### Work to be completed
Could you copy every line of the data that contains "screenshot"?

### Given information
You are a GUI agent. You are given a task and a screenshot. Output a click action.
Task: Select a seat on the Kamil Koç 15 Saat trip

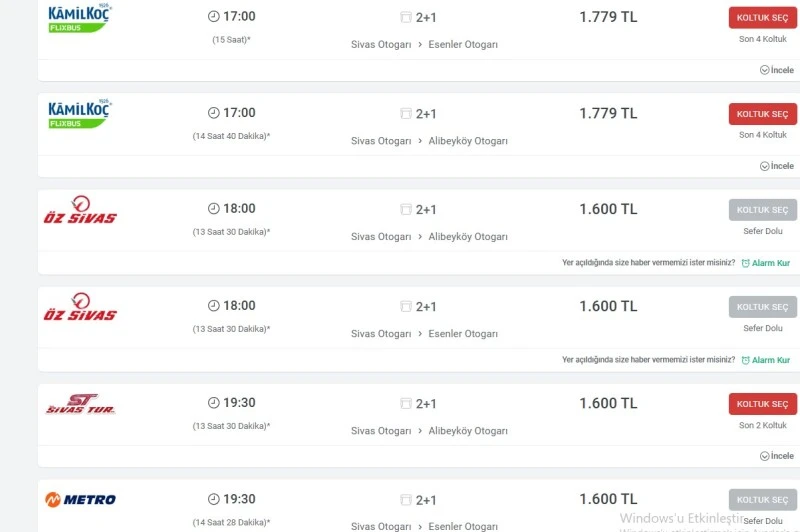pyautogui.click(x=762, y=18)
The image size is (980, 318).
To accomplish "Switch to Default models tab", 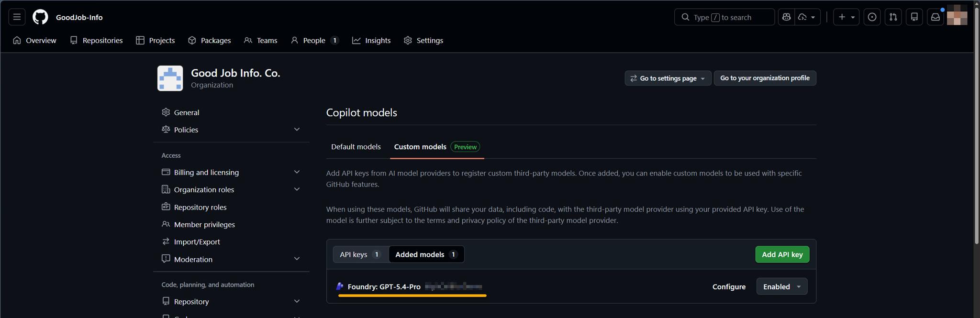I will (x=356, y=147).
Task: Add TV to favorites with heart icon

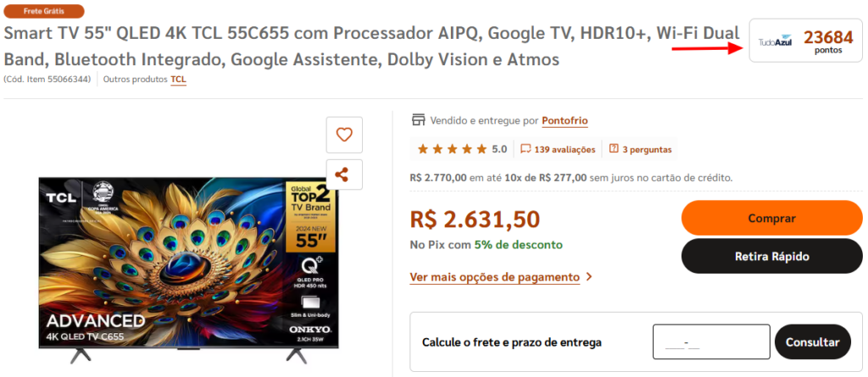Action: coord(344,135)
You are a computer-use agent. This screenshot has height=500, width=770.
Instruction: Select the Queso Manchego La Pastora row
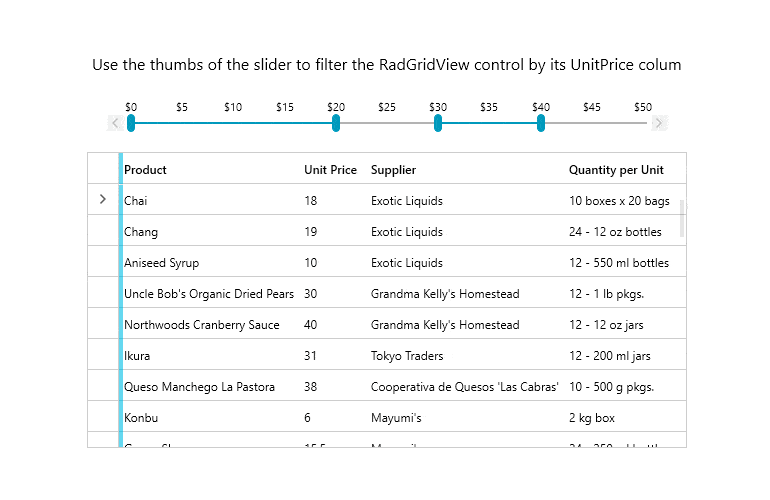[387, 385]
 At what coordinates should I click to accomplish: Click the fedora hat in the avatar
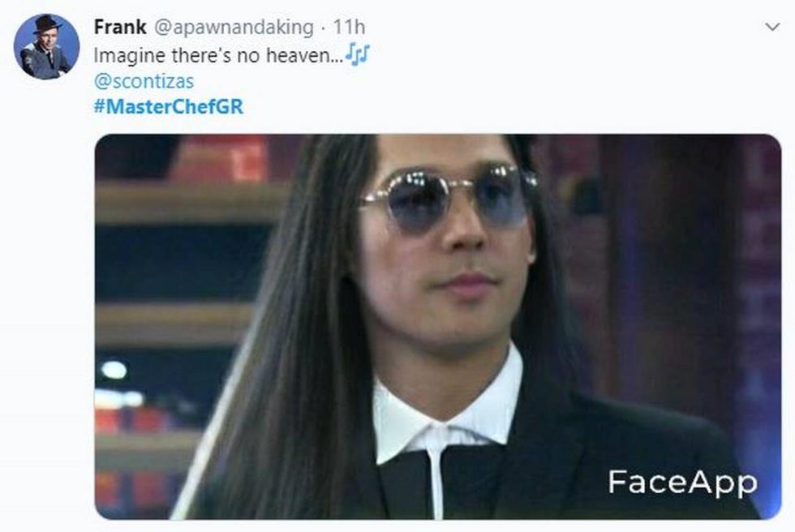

### Response area
You are a GUI agent. You are given a task and a screenshot. Output a click action.
You are a computer-use agent. This screenshot has height=500, width=770.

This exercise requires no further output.